Específicamente, el aspecto esencial de la presente invención es particular debido a que la capacidad del derivado de ácido aspártico iminoclorado de fórmula (I) y a las sales del mismo farmacéuticamente aceptables, para acumularse en neovacularizaciones o células tumorales, se aprovecha para la realización de TFD.

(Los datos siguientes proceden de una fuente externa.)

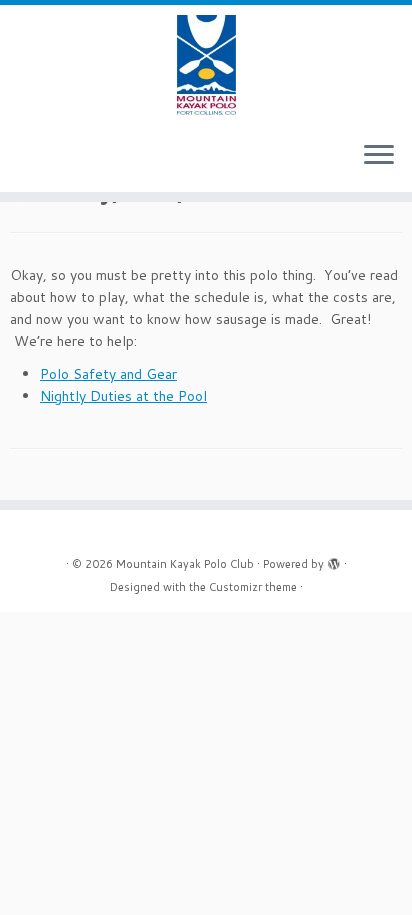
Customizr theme (253, 587)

Un ejemplo de enfermedad provocada por angiogénesis es la queratosis inflamatoria. La queratosis inflamatoria es una enfermedad de la piel caracterizada por enrojecimiento y queratinización, un síntoma notable de inflamación. La enfermedad incluye psoriasis y parapsoriasis, el tratamiento de las cuales requiere agentes fuertes tales como esteroides. Sin embargo, el derivado de ácido aspártico iminoclorado de fórmula (I), o una sal del mismo farmacéuticamente aceptable, se acumula de forma efectiva en las células inflamatorias sub-epidérmicas cuando se administra de forma percutánea, y mediante la exposición de la células a irradiación por láser para realizar TFD, la enfermedad se puede tratar de forma efectiva.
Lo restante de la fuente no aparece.